Thursday, January 14, 2016

Rectangles, rhombuses, and squares

This class started with confirming properties for rectangles, rhombuses, and squares. Students were able to confirm at home that rectangles had congruent diagonals and that rhombuses had perpendicular diagonals. We updated the quadrilateral property grid with information for rectangles, rhombuses, and squares. (See the Jan. 6th post for information on the quadrilateral property grid.)

At this point, a student asked what the official definition of a rhombus was. I asked the class to look at their grid and to identify how rhombuses differ from parallelograms.
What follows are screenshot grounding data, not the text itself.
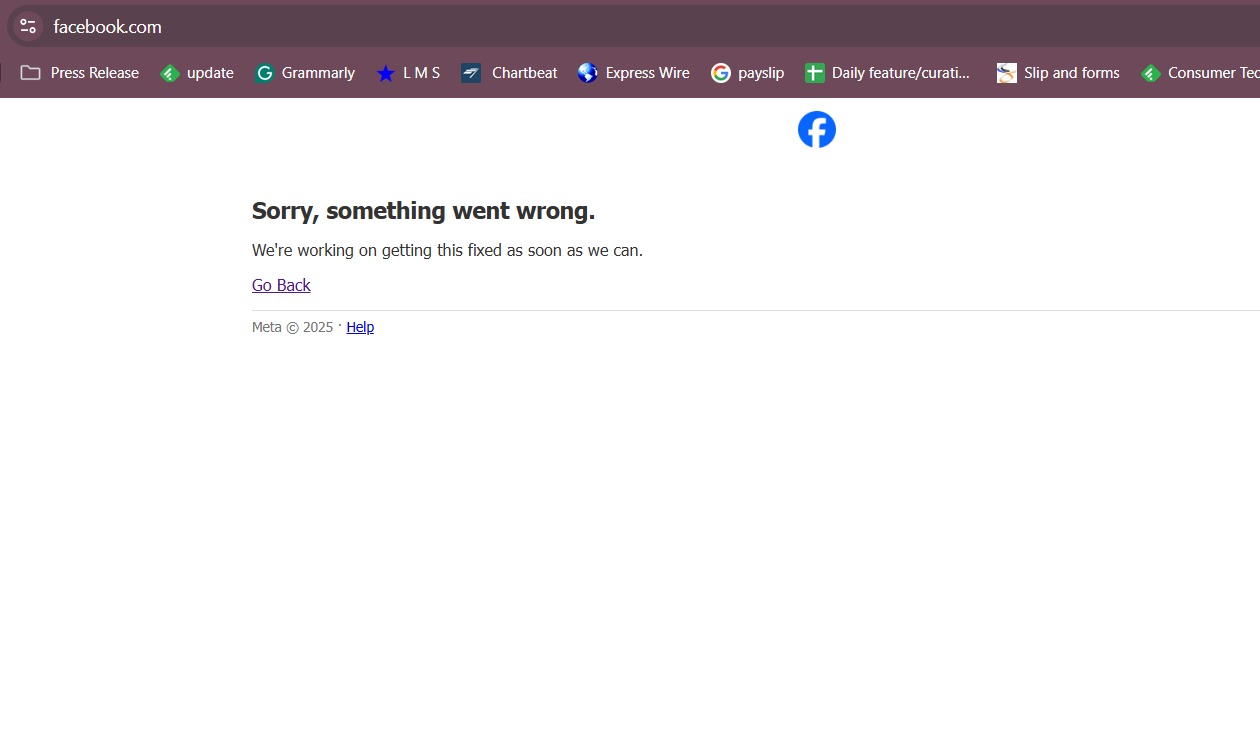This screenshot has height=731, width=1260.
Task: Open the L M S starred bookmark
Action: coord(408,72)
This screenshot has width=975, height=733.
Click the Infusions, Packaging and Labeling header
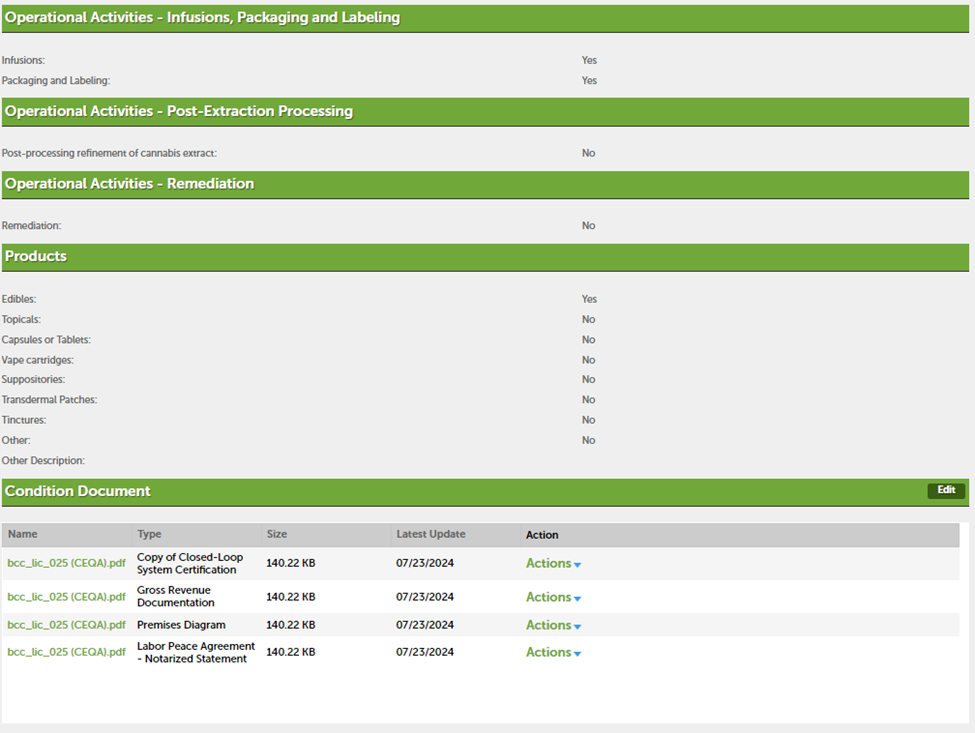click(x=202, y=18)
There are two characteristics that parallelograms sometimes have and rhombuses always have: 1) all sides are congruent and 2) diagonals are perpendicular. I told the class that you could define a rhombus based on either of these two characteristics and then demonstrate (prove) that the other property had to be true. It's easier to think of rhombuses in terms of side lengths than in terms of perpendicular diagonals, so that is how a rhombus is defined: A rhombus is a parallelogram that has all sides congruent.

Of course, this definition requires knowing the definition of a parallelogram, etc. There is a large amount of layering that goes into mathematical definitions as we progress through the curriculum and I'm not sure that students always have that foundation to really understand the depth and intricacies for these definitions. That is where building conceptual knowledge helps to bridge the gap and make the definitions more understandable.

With the grid complete, I wanted students to work through a series of investigative problems and activities. As mentioned previously, I am drawing resources from the Simi Valley Unified School District Common Core Mathematics geometry site.

I had students work through Parallelogram Conjectures and Proofs. This work allows students to express reasoning, make use of properties that have just learned, revisit triangle congruence theorems as part of their justifications, work with angle relationships formed by intersecting lines, and explore connections to congruence under rigid motions.

Most students were able to get through the first ten tasks. I left the remainder as homework. Students still struggled with expressing their reasoning but are getting a little bit better. Many needed to be reminded about looking for congruent triangles to then prove that corresponding parts were congruent. Once they got through the first task using this idea they were able to proceed through the others without much assistance.

We'll continue working through these tasks. The plan is to use Guess My Parallelogram next class.